Research Project: Improved Management to Balance Production and Conservation in Great Plains Rangelands

Location: Rangeland Resources & Systems Research

Title: Using APAR to predict aboveground plant productivity in semi-arid rangelands: Spatial and temporal relationships differ

Author
item Gaffney, Rowan
item Porensky, Lauren
item Gao, Feng
item Irisarri, J. Gonzalo - University Of Buenos Aires
item Durante, Martin - National Agricultural Research Institute(INIA)
item Derner, Justin
item Augustine, David

Submitted to: Remote Sensing
Publication Type: Peer Reviewed Journal
Publication Acceptance Date: 8/30/2018
Publication Date: 9/14/2018
Citation: Gaffney, R.M., Porensky, L.M., Gao, F.N., Irisarri, J., Durante, M., Derner, J.D., Augustine, D.J. 2018. Using APAR to predict aboveground plant productivity in semi-arid rangelands: Spatial and temporal relationships differ.

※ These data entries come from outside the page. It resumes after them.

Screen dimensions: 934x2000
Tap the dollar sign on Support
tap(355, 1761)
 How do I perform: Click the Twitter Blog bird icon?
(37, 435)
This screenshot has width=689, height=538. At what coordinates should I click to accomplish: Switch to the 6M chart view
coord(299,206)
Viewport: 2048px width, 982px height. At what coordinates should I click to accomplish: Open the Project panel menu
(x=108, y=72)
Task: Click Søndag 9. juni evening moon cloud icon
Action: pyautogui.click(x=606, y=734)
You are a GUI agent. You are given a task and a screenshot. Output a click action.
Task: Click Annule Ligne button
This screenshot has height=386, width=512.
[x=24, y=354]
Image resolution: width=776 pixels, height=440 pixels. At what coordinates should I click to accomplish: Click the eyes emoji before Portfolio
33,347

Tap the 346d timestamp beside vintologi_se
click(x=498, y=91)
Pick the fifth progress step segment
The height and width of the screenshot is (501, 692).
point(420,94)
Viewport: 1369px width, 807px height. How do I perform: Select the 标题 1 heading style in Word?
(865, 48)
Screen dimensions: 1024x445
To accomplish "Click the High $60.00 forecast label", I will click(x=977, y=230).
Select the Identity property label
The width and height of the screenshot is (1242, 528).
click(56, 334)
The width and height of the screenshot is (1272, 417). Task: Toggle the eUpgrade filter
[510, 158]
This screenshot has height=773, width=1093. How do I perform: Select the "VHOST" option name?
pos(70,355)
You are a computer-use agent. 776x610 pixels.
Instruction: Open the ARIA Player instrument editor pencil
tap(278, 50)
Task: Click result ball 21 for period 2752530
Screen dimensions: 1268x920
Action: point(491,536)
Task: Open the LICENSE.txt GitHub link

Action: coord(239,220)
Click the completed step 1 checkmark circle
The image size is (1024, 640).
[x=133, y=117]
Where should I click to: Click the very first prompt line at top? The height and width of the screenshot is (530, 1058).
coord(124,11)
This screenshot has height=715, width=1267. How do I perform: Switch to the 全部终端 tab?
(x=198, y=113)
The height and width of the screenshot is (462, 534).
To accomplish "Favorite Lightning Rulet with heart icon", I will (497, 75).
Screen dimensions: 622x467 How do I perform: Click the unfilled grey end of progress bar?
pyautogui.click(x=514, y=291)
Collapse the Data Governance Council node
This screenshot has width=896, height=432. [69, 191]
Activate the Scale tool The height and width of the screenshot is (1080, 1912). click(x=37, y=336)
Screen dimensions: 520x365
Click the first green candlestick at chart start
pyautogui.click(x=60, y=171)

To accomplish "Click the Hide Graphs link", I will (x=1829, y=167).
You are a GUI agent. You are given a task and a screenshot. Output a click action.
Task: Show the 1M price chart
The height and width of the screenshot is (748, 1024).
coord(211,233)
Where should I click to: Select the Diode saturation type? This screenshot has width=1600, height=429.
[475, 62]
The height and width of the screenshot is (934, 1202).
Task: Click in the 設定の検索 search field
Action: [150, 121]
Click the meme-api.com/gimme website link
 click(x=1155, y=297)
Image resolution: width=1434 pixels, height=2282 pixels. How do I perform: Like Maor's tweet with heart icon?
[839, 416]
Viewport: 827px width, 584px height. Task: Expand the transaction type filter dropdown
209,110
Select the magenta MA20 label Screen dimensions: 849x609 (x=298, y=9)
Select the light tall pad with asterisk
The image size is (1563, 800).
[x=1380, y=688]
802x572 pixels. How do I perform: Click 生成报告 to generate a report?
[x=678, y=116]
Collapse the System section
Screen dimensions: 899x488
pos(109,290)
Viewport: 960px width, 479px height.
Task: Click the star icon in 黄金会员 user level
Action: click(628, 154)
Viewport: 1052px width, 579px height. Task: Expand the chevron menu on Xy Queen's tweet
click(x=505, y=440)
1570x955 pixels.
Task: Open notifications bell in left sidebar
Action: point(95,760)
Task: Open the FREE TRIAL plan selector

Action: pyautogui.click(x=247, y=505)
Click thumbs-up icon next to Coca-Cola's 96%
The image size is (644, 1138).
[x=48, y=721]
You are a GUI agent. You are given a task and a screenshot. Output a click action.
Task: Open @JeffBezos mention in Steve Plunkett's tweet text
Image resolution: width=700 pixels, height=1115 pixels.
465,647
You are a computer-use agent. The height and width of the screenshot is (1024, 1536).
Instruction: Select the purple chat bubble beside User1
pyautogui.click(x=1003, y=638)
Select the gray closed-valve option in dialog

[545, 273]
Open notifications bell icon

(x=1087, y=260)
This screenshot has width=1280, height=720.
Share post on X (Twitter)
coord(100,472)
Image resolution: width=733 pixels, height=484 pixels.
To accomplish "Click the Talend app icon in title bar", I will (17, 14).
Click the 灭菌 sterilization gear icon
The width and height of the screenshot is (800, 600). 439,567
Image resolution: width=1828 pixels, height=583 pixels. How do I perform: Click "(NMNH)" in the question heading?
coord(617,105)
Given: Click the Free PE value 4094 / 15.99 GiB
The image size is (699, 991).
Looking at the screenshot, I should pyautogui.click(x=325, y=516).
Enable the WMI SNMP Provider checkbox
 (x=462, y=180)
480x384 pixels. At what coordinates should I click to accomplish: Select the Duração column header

Remote Sensing. 10, 1474. https://doi.org/10.3390/4s10091474.
DOI: https://doi.org/10.3390/4s10091474

Interpretive Summary: Monitoring of forage production is critical for effective management of rangeland ecosystems but is problematic due to the vast extent of rangelands globally, and the high costs of ground-based measurements. Satellite-based remote sensing shows promise as a tool for monitoring production at fine-scale temporal and spatial resolutions across broad regions. Satellite measurements can be combined with ground-based meteorological data to calculate absorbed photosynthetically active radiation (APAR), which can then be used to predict plant production. The relationship between plant production and APAR has often been quantified based on either spatial variation across a broad region or temporal variation at a location over time, but not both. Here we assess whether the relationship between production and APAR is consistent when evaluated across time and space. We explore potential factors driving differences between temporal versus spatial models, and quantify the magnitude of potential errors relating to space for time transformations. Using two complimentary plant production datasets and advanced remote sensing techniques that include fusion of data from different satellite platforms, we found that slopes of spatial models were generally greater than slopes of temporal models. This indicates that for a given increase in satellite-based APAR, forage production increased more when moving across space than when moving in time. The abundance of plant species with different structural attributes, specifically the abundance of C4 shortgrasses with prostrate canopies versus taller, more productive C3 species with more vertically complex canopies, tended to vary more dramatically in space than over time. This difference in spatial versus temporal variation in these key plant functional groups appears to be the primary driver of differences in spatial vs. temporal models for forage production. While the individual models revealed strong relationships between production and APAR, the use of temporal models to predict variation in space (or vice versa) can increase error in remotely sensed predictions of production.

Technical Abstract: Monitoring of aboveground net primary production (ANPP) is critical for effective management of rangeland ecosystems but is problematic due to the vast extent of rangelands globally, and the high costs of ground-based measurements. Remote sensing of absorbed photosynthetically active radiation (APAR) can be used to predict ANPP, potentially offering an alternative means of quantifying ANPP at both high temporal and spatial resolution across broad spatial extents. The relationship between ANPP and APAR has often been quantified based on either spatial variation across a broad region or temporal variation at a location over time, but not both. Here we assess: (i) if the relationship between ANPP and APAR is consistent when evaluated across time and space; (ii) potential factors driving differences between temporal versus spatial models, and (iii) the magnitude of potential errors relating to space for time transformations in quantifying productivity. Using two complimentary ANPP datasets and remotely sensed data derived from MODIS and a Landsat/MODIS fusion data product, we find that slopes of spatial models are generally greater than slopes of temporal models. The abundance of plant species with different structural attributes, specifically the abundance of C4 shortgrasses with prostrate canopies versus taller, more productive C3 species with more vertically complex canopies, tended to vary more dramatically in space than over time. This difference in spatial versus temporal variation in these key plant functional groups appears to be the primary driver of differences in slopes among regression models. While the individual models revealed strong relationships between ANPP to APAR, the use of temporal models to predict variation in space (or vice versa) can increase error in remotely sensed predictions of ANPP.